If you’d like to see more of drewFX’s work, you can drop by his website.
Wick RPG System
After coming back into reality, I snuck into Eeshwar’s Wick RPG system, a simple set of rules that only required two decks of cards and some poker chips to play. The system was designed for quick RPG sessions, like Fiasco or Paranoia without the character sheet. In lieu of niggly statistics, everyone is given a number of assets (ie., poker chips) to play cards that help them make actions. Everyone has their own mini decks, a hand of five cards for each challenge they face and that’s pretty much it.
The simplicity of the Wick system means that anyone can come in mid-game and get involved within a couple of minutes… Which is exactly what I did. After watching a challenge be overcome, I understood how the system worked. I didn’t need a rulebook or a cheat sheet, I could just sit down and play. If Eeshwar was out to make an easy system to grasp, he did, and it’d be a shame if future iterations sacrificed this simplicity for nuance. That said, the current mechanics didn’t give a lot of wiggle room for complications.

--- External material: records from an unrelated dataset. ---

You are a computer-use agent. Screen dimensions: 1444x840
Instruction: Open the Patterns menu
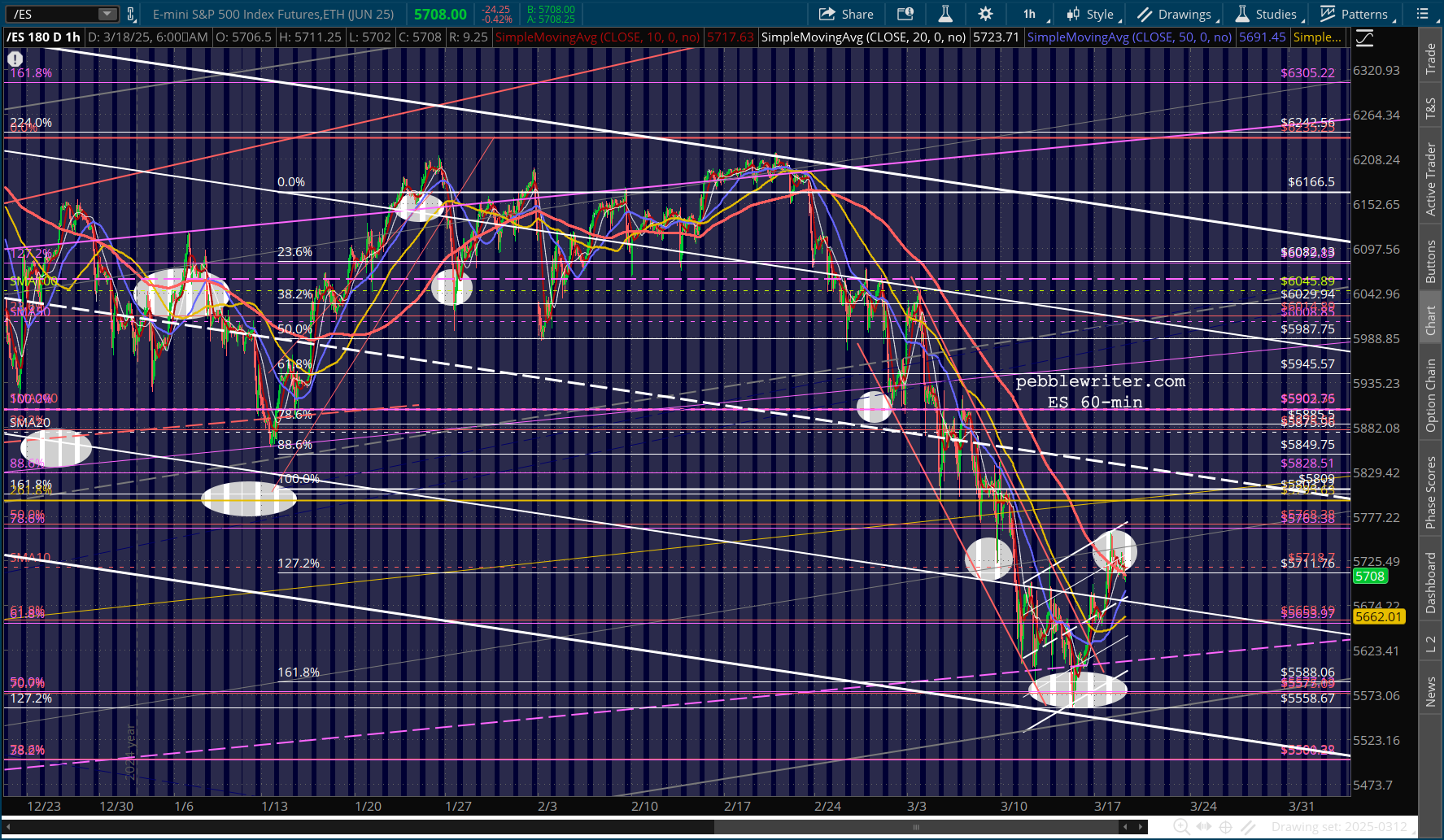(x=1355, y=14)
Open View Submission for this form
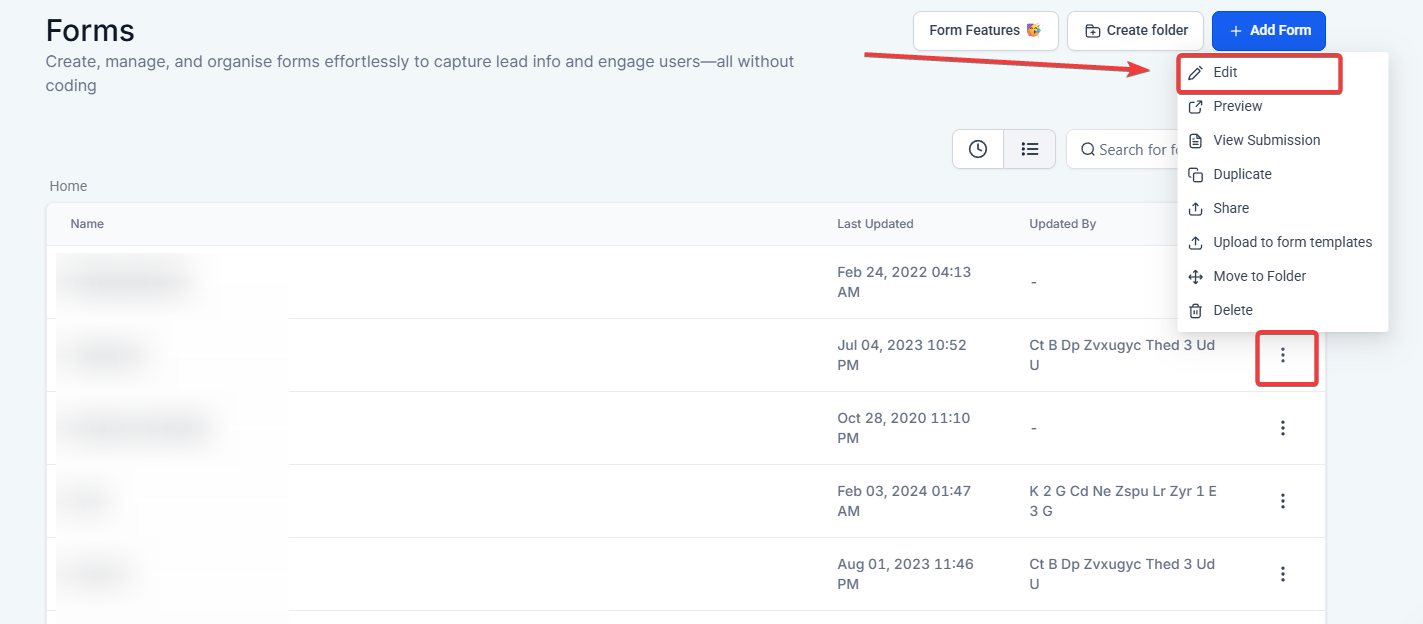The width and height of the screenshot is (1423, 624). (1266, 141)
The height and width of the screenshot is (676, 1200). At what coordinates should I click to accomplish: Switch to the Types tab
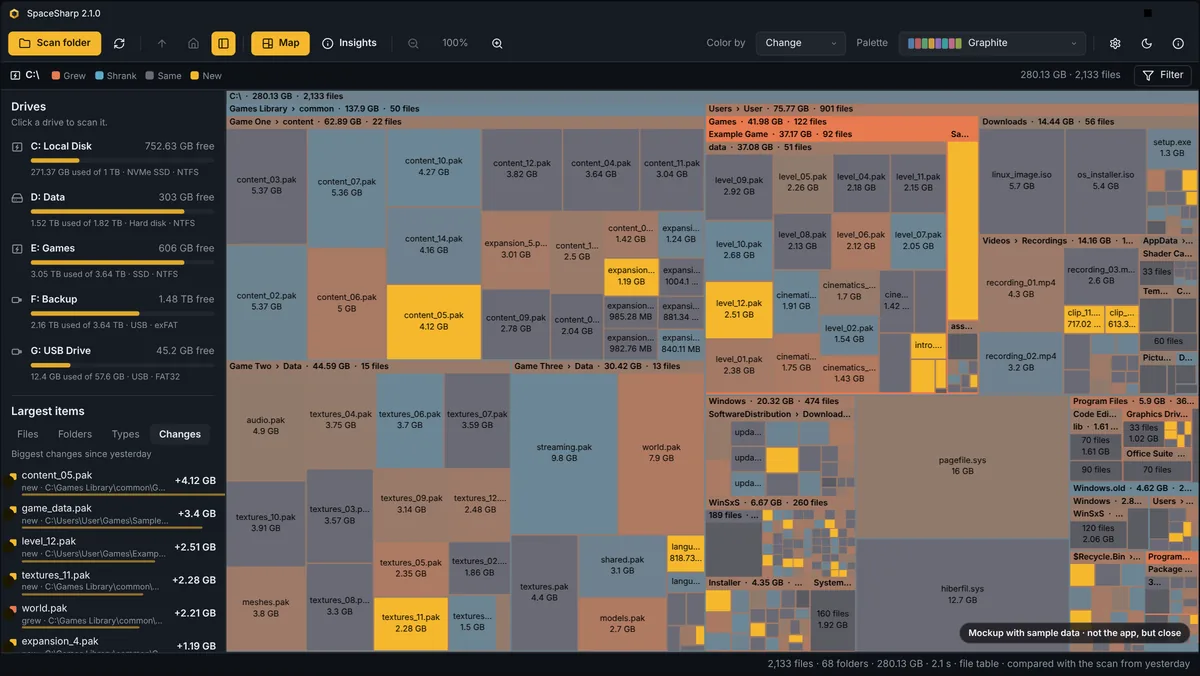pos(126,434)
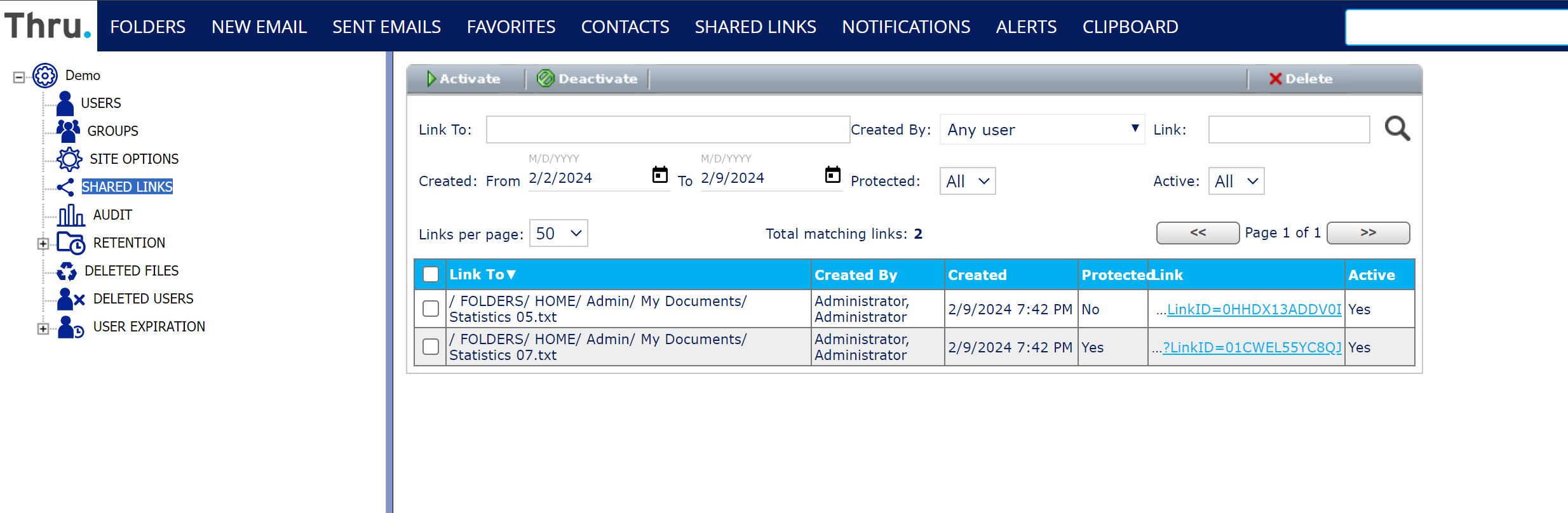Click the Users icon in the sidebar
The width and height of the screenshot is (1568, 513).
click(65, 103)
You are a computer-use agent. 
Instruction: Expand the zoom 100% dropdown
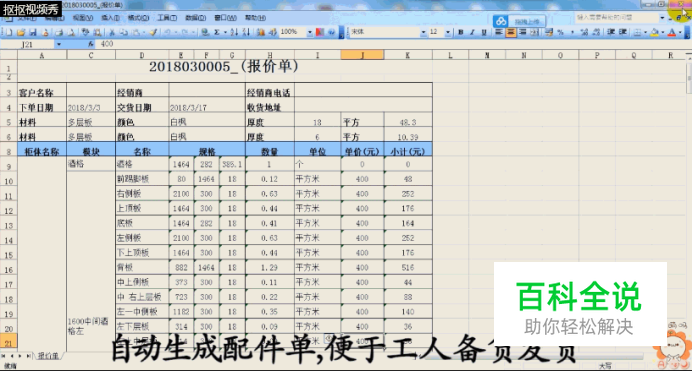click(309, 32)
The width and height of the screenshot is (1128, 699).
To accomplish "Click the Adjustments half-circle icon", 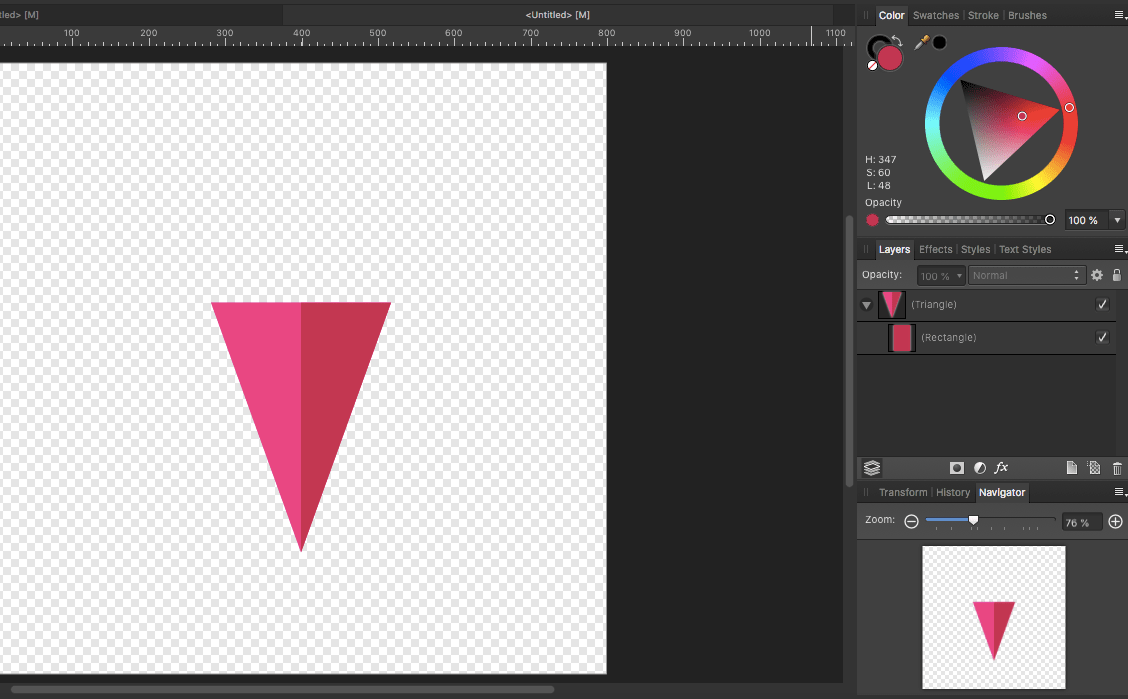I will (x=979, y=467).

While the mechanics were easy to grasp, they were very one-offish. Challenges appeared, actions were taken and then resolved, but there was no room for the GM to deliver a multi-layered challenge. There were talks of implementing rules for competition between players, but the underlying mechanics would need some more elaboration before developing rules for in-fighting. Once the system is ready for providing interesting and varied challenges, then the focus should move into making everyone hate each other… In the most fun way, of course.
It was a small Playup, but it was filled with great feedback from all involved. Even without any ‘real’ video games on show, everyone got into what was on offer and helped out the devs. VR and board games are very different from our usual line up of controllers and mobile games, but it’s always good to see the variety of games that come through these events.